Wednesday, October 11, 2006

'No’ to war against North Korea

You can hardly blame North Korea for developing nuclear weapons, given that the government of the United States has labelled it part of the "axis of evil" and is undoubtedly preparing an Iraq-style, pre-emptive war against the country. Even so, it’s possible that Washington has hyped up what some experts describe as a primitive nuclear test by North Korea precisely to give President Bush the excuse to bomb North Korea in the near future. War is always good for business. And with things going badly in Iraq, an attack on the "mad, bad and dangerous" North Korea might also take voters’ minds off other issues. It could even swing them back behind the discredited Republican Party in the US and New Labour in Britain.

As strategic and military expert Dan Plesch has written: "Far from being crazy, the North Korean policy is quite rational. Faced with a US government that believes the communist regime should be removed from the map, the North Koreans pressed ahead with building a deterrent. George Bush stopped the oil supplies to North Korea that had been part of a framework to end its nuclear programme previously agreed with Bill Clinton." He added: "The background to North Korea's test is that, since the end of the cold war, the nuclear states have tried to impose a double standard, hanging on to nuclear weapons for themselves and their friends while denying them to others. Like alcoholics condemning teenage drinking, the nuclear powers have made the spread of nuclear weapons the terror of our age, distracting attention from their own behaviour. Western leaders refuse to accept that our own actions encourage others to follow suit."

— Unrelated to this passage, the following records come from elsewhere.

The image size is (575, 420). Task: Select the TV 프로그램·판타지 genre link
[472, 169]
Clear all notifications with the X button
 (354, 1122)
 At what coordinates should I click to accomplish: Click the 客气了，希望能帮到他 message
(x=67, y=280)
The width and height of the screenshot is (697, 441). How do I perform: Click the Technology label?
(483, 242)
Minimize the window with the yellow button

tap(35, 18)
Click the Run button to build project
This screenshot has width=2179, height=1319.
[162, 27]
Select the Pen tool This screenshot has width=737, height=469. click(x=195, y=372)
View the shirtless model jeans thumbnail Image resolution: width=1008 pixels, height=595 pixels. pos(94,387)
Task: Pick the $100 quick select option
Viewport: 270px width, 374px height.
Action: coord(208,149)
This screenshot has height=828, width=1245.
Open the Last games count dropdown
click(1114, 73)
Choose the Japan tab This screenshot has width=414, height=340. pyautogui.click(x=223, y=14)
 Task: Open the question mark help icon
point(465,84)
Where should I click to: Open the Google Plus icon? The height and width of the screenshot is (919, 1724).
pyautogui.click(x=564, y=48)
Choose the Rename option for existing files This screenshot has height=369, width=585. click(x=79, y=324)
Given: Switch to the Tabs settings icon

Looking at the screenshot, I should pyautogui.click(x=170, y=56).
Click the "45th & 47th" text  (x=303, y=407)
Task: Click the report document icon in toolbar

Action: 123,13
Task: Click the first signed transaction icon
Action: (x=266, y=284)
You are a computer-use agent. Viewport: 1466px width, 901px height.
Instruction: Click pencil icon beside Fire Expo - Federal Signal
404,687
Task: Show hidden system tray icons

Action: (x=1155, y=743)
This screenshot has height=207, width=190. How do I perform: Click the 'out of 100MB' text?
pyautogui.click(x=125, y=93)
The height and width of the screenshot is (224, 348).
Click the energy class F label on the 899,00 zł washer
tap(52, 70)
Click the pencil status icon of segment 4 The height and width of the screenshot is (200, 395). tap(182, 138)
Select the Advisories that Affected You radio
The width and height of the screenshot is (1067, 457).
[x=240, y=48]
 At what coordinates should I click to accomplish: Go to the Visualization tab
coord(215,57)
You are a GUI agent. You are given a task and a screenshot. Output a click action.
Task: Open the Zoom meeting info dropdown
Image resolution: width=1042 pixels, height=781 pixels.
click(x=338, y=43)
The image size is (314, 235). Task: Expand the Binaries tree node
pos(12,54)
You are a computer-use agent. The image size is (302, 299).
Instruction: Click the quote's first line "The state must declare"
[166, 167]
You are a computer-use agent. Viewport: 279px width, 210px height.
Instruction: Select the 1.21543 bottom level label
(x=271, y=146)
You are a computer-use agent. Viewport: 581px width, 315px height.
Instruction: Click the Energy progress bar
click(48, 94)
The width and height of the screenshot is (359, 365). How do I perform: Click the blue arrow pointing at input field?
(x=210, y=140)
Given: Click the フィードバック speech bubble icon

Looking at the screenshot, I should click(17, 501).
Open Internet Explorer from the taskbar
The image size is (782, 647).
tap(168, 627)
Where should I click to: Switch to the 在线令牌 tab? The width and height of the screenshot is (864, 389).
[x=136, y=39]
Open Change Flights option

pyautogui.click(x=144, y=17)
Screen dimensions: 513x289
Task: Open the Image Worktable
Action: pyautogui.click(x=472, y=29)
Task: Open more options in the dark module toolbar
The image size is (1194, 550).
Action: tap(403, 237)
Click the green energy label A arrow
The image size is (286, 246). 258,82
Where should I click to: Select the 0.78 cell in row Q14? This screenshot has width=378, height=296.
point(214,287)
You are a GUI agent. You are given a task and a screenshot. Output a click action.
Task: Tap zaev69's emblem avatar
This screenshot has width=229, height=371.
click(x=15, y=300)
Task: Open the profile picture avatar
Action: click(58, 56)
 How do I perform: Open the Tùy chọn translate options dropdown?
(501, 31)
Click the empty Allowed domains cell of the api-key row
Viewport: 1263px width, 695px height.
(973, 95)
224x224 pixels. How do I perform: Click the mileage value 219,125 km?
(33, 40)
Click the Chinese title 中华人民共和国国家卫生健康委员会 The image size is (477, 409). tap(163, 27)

The hypocrisy of Washington and London is obvious. While North Korea and Iran are targeted, India, Pakistan and Israel, all of whom possess not just nuclear weapons but the means to deliver them, are excluded. Japan’s new ultra-nationalist prime minister Shinzo Abe is almost certainly planning to rearm that country with nuclear weapons, with America’s blessing. North Korea is a despotic Stalinist state, of that there is no doubt. But that does not give the US or anyone else the justification to launch a war that could easily spiral out of control. During the 1950-53 Korean War, US forces came face to face with the Chinese army. At one point, US military chiefs urged the use of atomic weapons against the Chinese because American troops faced defeat. The real threat to peace as always comes from the corporate-military complex that runs the White House. An alternative policy of aid and fuel to the hard-pressed North Koreans is totally beyond their will and imagination.